Page text ::
## Start

From: Robert Burns <rob@robburns.com>
Date: Mon, 13 Aug 2007 16:13:43 -0500
Message-Id: <C66A56CD-37AE-462B-BD8A-05ABB4CD5C2B@robburns.com>
Cc: "HTMLWG" <public-html@w3.org>
To: Ben 'Cerbera' Millard <cerbera@projectcerbera.com>

Hi Ben,

I would say I agree with many of the points you make here. I'll  
elaborate below.

On Aug 13, 2007, at 11:04 AM, Ben 'Cerbera' Millard wrote:

> As I understand it, HTML5's heading association algorithm [1] was  
> designed to work with the most common data tables known at the time  
> [2].

 From the looks of it, the algorithm is designed to handle only the  
simplest of data tables: those may be the most common, or they may  
not. We have no scientific research on that (nor do I think such  
research would be all that useful).

> There is ongoing research from various Participants into gathering  
> tables from the web to understand the ways authors are using them.

## End

Data supplied ::
## Start

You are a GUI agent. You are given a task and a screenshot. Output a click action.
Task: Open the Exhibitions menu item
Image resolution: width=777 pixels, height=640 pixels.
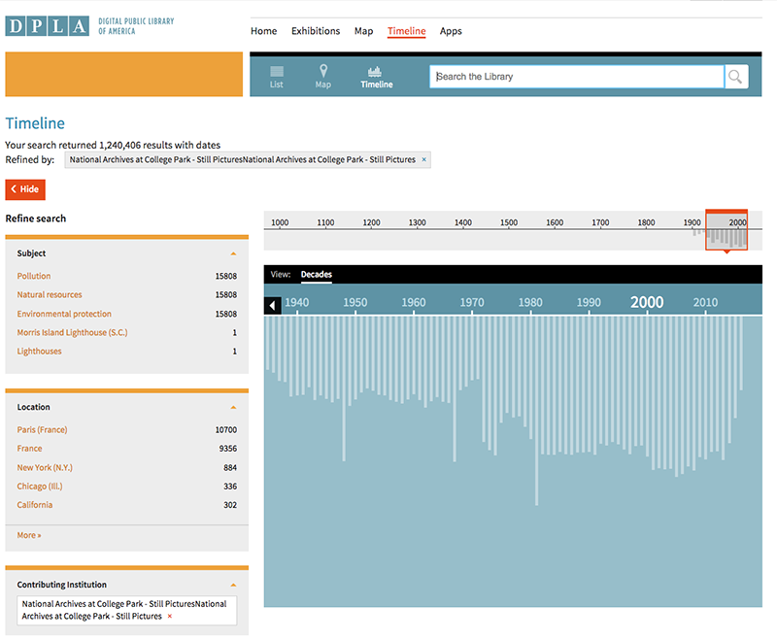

## End
## Start

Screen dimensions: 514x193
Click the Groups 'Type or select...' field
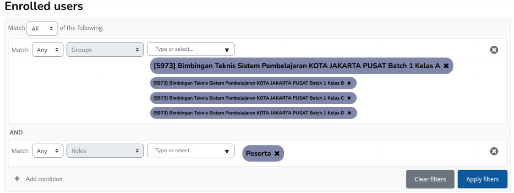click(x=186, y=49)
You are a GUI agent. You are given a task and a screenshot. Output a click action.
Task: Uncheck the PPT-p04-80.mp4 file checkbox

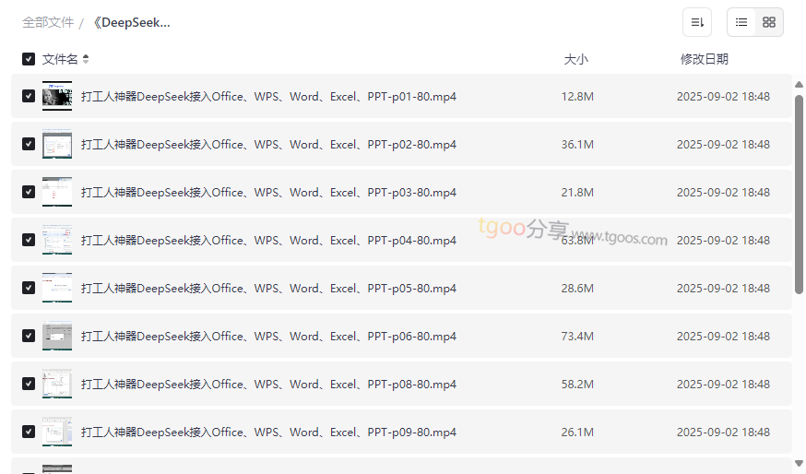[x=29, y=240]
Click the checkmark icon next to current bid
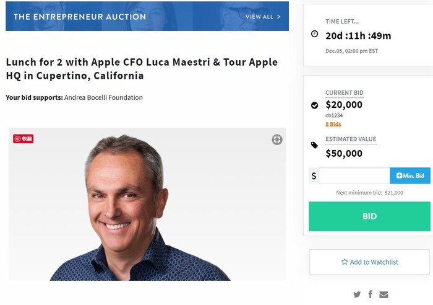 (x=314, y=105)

## End

Written problem A ::
Decide whether each statement agrees with the email about HTML5 data tables. (i) The writer says the heading algorithm appears built for only the simplest data tables. (ii) The writer says scientific research shows that simple data tables are the most common. (iii) The message being replied to was written on Aug 13, 2007. For each, answer yes or no and quote the words from the email that settle it.
Written problem B ::
Please convert the lines of the listing, from the line with "Screen dimensions: 514x193" up to and including the line with "(x=314, y=105)", into a JSON list of strings with one string per line, skipping blank lines. Leave the pictures out of the answer.

Complete answer A ::
(i) Yes: "the algorithm is designed to handle only the simplest of data tables"
(ii) No: "We have no scientific research on that"
(iii) Yes: "On Aug 13, 2007, at 11:04 AM, Ben 'Cerbera' Millard wrote:"

Complete answer B ::
[
  "Screen dimensions: 514x193",
  "Click the Groups 'Type or select...' field",
  "click(x=186, y=49)",
  "You are a GUI agent. You are given a task and a screenshot. Output a click action.",
  "Task: Uncheck the PPT-p04-80.mp4 file checkbox",
  "[x=29, y=240]",
  "Click the checkmark icon next to current bid",
  " (x=314, y=105)"
]